:: Supplied material
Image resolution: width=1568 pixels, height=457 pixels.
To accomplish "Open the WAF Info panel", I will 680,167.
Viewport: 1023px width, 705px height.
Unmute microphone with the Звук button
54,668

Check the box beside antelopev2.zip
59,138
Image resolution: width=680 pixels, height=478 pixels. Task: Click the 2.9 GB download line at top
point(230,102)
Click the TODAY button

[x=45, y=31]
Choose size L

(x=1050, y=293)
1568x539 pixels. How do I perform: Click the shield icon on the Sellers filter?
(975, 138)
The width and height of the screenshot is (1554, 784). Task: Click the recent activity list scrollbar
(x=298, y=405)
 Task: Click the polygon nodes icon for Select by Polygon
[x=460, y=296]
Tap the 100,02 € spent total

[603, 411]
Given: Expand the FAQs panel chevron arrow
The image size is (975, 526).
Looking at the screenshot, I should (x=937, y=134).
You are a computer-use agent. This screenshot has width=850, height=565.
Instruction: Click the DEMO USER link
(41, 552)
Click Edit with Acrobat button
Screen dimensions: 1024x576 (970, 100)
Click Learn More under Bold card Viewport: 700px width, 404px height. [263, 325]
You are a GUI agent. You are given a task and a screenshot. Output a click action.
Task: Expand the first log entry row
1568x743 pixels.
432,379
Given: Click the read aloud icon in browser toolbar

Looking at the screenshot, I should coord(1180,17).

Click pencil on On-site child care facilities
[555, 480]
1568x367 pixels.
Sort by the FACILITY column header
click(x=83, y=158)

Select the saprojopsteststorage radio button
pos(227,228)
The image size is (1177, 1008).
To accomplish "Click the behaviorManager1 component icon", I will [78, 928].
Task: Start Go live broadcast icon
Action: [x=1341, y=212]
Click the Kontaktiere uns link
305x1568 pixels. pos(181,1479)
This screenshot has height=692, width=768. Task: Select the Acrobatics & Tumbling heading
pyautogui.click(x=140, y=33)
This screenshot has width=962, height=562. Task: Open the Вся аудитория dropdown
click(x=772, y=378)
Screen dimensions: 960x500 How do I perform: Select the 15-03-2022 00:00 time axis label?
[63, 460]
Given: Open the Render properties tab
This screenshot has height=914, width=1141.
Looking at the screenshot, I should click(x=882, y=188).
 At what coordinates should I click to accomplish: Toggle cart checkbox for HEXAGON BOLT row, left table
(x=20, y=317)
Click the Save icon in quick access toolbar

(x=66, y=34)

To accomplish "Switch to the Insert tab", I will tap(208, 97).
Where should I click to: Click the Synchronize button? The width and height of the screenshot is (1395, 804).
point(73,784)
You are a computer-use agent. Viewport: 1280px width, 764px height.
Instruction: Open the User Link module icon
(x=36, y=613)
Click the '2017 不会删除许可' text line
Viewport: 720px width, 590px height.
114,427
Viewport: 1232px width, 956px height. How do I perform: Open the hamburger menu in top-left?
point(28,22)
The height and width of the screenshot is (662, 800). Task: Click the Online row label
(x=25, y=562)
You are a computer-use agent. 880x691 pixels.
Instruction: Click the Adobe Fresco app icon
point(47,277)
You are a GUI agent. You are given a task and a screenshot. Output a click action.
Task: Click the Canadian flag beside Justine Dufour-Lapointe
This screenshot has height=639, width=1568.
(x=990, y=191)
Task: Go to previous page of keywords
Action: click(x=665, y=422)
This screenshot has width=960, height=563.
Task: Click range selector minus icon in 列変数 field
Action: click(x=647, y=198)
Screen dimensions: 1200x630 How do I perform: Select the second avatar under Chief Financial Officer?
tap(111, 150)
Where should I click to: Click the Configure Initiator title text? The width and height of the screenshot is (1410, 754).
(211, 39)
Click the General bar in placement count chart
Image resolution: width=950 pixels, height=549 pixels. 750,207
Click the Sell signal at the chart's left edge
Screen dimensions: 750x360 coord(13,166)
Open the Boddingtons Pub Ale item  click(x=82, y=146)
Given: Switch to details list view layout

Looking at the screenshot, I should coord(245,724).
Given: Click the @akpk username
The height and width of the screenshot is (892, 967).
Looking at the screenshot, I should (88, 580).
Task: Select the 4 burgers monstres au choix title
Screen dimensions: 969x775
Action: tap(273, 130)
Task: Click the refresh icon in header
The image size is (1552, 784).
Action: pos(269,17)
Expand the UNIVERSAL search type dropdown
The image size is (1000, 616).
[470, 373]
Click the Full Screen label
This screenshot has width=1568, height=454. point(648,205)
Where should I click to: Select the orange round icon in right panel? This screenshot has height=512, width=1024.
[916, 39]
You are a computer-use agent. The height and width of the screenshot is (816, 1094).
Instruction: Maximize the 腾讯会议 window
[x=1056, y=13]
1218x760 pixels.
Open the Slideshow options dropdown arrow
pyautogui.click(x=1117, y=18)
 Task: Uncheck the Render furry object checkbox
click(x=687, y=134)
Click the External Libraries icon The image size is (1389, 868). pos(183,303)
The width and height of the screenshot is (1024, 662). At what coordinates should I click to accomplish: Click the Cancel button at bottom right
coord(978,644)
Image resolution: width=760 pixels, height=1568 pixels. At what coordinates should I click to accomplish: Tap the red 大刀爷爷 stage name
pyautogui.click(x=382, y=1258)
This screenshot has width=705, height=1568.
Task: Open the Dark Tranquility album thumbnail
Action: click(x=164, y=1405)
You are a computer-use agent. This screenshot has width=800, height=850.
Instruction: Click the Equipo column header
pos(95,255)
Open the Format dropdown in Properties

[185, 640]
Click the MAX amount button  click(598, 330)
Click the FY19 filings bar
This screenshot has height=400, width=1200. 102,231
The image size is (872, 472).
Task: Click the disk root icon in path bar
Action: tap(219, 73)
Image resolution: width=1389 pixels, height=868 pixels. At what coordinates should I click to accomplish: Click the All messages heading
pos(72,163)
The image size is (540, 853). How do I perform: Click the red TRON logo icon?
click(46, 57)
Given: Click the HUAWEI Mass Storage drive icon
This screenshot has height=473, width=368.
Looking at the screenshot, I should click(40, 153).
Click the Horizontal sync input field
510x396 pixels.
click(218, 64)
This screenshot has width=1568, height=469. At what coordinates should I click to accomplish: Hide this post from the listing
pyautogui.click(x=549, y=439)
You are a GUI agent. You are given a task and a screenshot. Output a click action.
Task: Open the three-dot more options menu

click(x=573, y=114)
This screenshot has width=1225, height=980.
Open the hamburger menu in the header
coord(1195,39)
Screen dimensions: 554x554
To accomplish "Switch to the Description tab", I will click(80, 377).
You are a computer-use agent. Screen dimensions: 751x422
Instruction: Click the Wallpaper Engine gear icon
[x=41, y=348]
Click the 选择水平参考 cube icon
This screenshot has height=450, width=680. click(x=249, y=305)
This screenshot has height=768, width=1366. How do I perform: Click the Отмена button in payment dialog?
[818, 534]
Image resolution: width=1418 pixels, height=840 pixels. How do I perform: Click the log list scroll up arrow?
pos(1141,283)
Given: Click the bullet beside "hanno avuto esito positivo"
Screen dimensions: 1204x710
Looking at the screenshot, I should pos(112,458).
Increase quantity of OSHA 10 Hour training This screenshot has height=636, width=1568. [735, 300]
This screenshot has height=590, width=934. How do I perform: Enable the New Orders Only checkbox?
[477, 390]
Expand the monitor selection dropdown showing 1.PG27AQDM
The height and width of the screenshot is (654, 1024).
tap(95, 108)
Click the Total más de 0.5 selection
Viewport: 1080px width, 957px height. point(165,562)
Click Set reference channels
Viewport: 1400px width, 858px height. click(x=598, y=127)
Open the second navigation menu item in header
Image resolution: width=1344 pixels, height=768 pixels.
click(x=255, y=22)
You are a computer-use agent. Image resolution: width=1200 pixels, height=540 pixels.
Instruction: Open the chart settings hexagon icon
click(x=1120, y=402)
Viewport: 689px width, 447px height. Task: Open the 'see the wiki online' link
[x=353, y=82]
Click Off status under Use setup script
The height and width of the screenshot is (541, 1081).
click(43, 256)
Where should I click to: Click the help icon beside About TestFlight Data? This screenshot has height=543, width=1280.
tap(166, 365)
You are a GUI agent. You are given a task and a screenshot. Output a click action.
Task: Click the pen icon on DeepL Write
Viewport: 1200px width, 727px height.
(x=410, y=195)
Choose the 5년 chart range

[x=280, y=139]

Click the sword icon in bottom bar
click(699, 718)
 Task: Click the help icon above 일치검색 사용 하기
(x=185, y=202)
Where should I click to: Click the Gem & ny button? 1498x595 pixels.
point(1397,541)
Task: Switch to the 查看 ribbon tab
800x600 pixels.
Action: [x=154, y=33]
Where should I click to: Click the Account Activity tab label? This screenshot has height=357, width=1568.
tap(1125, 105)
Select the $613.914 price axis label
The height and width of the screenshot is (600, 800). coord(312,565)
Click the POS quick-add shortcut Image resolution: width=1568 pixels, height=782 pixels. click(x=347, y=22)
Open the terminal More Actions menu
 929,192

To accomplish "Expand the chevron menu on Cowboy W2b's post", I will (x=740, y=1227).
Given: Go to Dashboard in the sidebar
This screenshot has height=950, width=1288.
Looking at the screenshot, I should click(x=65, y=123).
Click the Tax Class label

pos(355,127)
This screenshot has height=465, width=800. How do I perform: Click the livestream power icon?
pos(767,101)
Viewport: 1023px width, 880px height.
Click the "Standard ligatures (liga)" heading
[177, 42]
::::
* **Exercise directions**:
Scan the entries for the word "computer". Report each line that has it.

* **Worked solution**:
You are a computer-use agent. This screenshot has width=850, height=565.
You are a computer-use agent. Viewport: 1280px width, 764px height.
You are a computer-use agent. 880x691 pixels.
You are a computer-use agent. The height and width of the screenshot is (816, 1094).
You are a computer-use agent. This screenshot has width=800, height=850.
You are a computer-use agent. Screen dimensions: 751x422
You are a computer-use agent. Image resolution: width=1200 pixels, height=540 pixels.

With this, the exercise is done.